TRY IT »
Your output should be every line below, copied exactly.

ENTRIES PROVIDED »
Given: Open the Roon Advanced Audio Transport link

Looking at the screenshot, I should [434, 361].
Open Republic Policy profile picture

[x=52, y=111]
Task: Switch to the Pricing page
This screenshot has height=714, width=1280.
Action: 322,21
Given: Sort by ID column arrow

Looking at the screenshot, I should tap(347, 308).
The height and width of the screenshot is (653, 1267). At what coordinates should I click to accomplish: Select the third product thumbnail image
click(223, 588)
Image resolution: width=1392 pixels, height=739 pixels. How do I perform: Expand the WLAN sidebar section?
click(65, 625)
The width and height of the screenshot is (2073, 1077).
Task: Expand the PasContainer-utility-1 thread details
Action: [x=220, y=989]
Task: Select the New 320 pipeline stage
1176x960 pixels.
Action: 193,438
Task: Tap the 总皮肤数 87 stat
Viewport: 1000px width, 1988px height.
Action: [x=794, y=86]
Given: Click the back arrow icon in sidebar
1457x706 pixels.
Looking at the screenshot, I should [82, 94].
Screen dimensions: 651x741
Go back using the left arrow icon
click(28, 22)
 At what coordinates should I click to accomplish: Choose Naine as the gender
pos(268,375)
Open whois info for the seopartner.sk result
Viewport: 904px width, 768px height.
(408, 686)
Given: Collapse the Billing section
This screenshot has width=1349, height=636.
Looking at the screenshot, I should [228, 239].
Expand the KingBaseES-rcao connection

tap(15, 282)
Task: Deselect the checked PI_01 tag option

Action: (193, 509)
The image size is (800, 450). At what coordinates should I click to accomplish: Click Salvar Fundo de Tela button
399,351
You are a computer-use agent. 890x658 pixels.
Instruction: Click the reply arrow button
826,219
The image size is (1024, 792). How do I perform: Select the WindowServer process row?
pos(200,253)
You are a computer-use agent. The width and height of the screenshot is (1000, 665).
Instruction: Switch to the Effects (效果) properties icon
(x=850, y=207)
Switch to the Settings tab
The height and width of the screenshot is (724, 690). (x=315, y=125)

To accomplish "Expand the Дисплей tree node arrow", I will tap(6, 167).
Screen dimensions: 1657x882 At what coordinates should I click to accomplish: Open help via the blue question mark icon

FINISHED EXERCISE »
Given: Open the Roon Advanced Audio Transport link

Looking at the screenshot, I should [434, 361].
Open Republic Policy profile picture

[x=52, y=111]
Task: Switch to the Pricing page
This screenshot has height=714, width=1280.
Action: 322,21
Given: Sort by ID column arrow

Looking at the screenshot, I should tap(347, 308).
The height and width of the screenshot is (653, 1267). At what coordinates should I click to accomplish: Select the third product thumbnail image
click(223, 588)
Image resolution: width=1392 pixels, height=739 pixels. How do I perform: Expand the WLAN sidebar section?
click(65, 625)
The width and height of the screenshot is (2073, 1077).
Task: Expand the PasContainer-utility-1 thread details
Action: [x=220, y=989]
Task: Select the New 320 pipeline stage
1176x960 pixels.
Action: 193,438
Task: Tap the 总皮肤数 87 stat
Viewport: 1000px width, 1988px height.
Action: [x=794, y=86]
Given: Click the back arrow icon in sidebar
1457x706 pixels.
Looking at the screenshot, I should [82, 94].
Screen dimensions: 651x741
Go back using the left arrow icon
click(28, 22)
 At what coordinates should I click to accomplish: Choose Naine as the gender
pos(268,375)
Open whois info for the seopartner.sk result
Viewport: 904px width, 768px height.
(408, 686)
Given: Collapse the Billing section
This screenshot has width=1349, height=636.
Looking at the screenshot, I should [228, 239].
Expand the KingBaseES-rcao connection

tap(15, 282)
Task: Deselect the checked PI_01 tag option

Action: (193, 509)
The image size is (800, 450). At what coordinates should I click to accomplish: Click Salvar Fundo de Tela button
399,351
You are a computer-use agent. 890x658 pixels.
Instruction: Click the reply arrow button
826,219
The image size is (1024, 792). How do I perform: Select the WindowServer process row?
pos(200,253)
You are a computer-use agent. The width and height of the screenshot is (1000, 665).
Instruction: Switch to the Effects (效果) properties icon
(x=850, y=207)
Switch to the Settings tab
The height and width of the screenshot is (724, 690). (x=315, y=125)

To accomplish "Expand the Дисплей tree node arrow", I will tap(6, 167).
Screen dimensions: 1657x882 At what coordinates should I click to accomplish: Open help via the blue question mark icon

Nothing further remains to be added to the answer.